(MoneyWatch) Dear Evil HR Lady,
It is employee evaluation time at my company, and one of my coworkers (who is very junior to me) informed me that our manager of one year asked her about my work performance.
Is this legal, and is it something I should question the manager about? It seems quite inappropriate to do this and puts the coworker in a tough spot.
First, it's perfectly legal. Think about it for a minute. Why would it be legal for one person to talk to another person about a third person? While there are a few exceptions to this -- in health care, for instance -- speaking about other people is a common, everyday activity. It's definitely not illegal.
Second, should you question your manager about it? Only if it seems to be causing problems. Most managers don't see everything that you do. It's actually pretty normal to ask other people for input when writing up performance evaluations.
In fact, your boss, if she were so inclined, could pay for an official 360 degree evaluation of you. In this evaluation, not only does your manager look at your knowledge, skills, abilities and attributes, but also consults your peers and direct reports. Some managers even question a person's clients. Lots of people swear by these types of evaluations.
So your boss asking around is not a big deal and very common. The big deal, though, is if it's putting your coworker in a tough spot. He shouldn't be tasked with providing any sort of formal evaluation of you, or anyone other than his direct reports. He can give input, but shouldn't be making a final decision.
Furthermore, the manager should take the information she's gathered from others and put it together, and she should deliver whatever message she feels is important for you. She should never do so in a manner that makes your coworker hesitant to be anything other than honest with her.
So, for instance, if your coworker says, "I hate working with John. He's constantly late to work and I have to cover for him. Then he takes twice as long to do the inventory as he should, which means I'm stuck covering the phones!" She should report that to you as, "John, I've noticed you're frequently late to work. This has an impact on your coworkers. Additionally, I expect that inventory should take no more than two hours a week, yet I've noticed you sometimes spend all Friday doing it. Let's work on a plan to get inventory down to a manageable task."

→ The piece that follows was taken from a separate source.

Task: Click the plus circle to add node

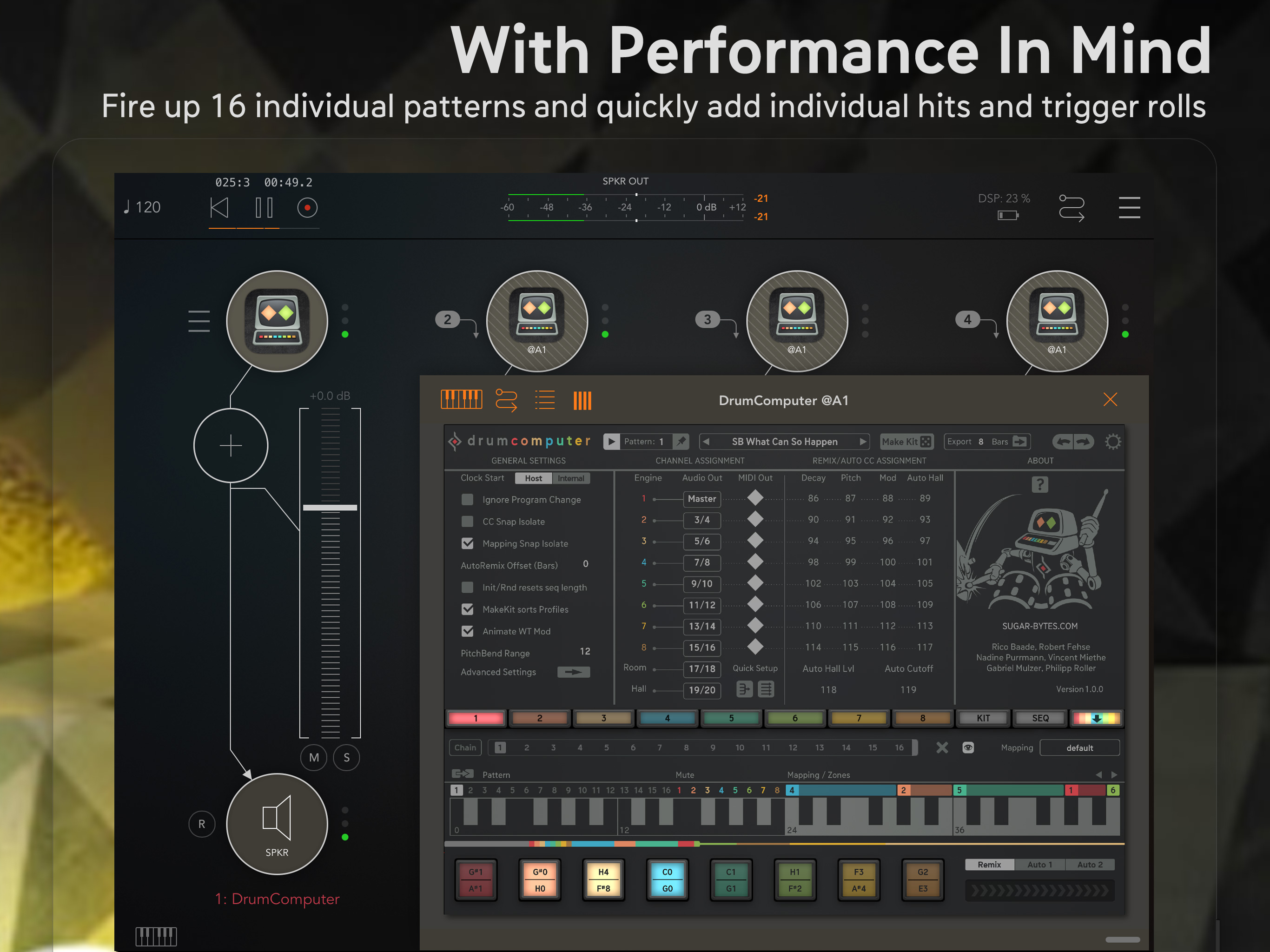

Now, it's not important if she knew that information before talking to your coworker, but if she's going to be acting on it, it needs to be her that is doing the acting and not simply reacting to what your coworker said.
You mentioned your manager is relatively new. If this act of asking additional people for information has not been common in your company before, it may be that she's attempting to implement it, at least in her department. You certainly can ask, but I would do it in a take-charge kind of a way: "Hey, Jane, I understand that you asked Steve about my performance. I just wanted to let you know, if you want to get a full picture of what I do and where my performance is, you might want to speak with Holly in accounting and Liam in payroll. I work very closely with both of those people and they should be able to give you insight!"
This is very handy, because many managers will speak with whom you tell them to, and that way you get to pick your own internal references.
Overall, don't worry about this. If your performance is good, your peers will report that. If your performance is bad, this will uncover more of the problems. Either way, it's all about getting a more accurate picture.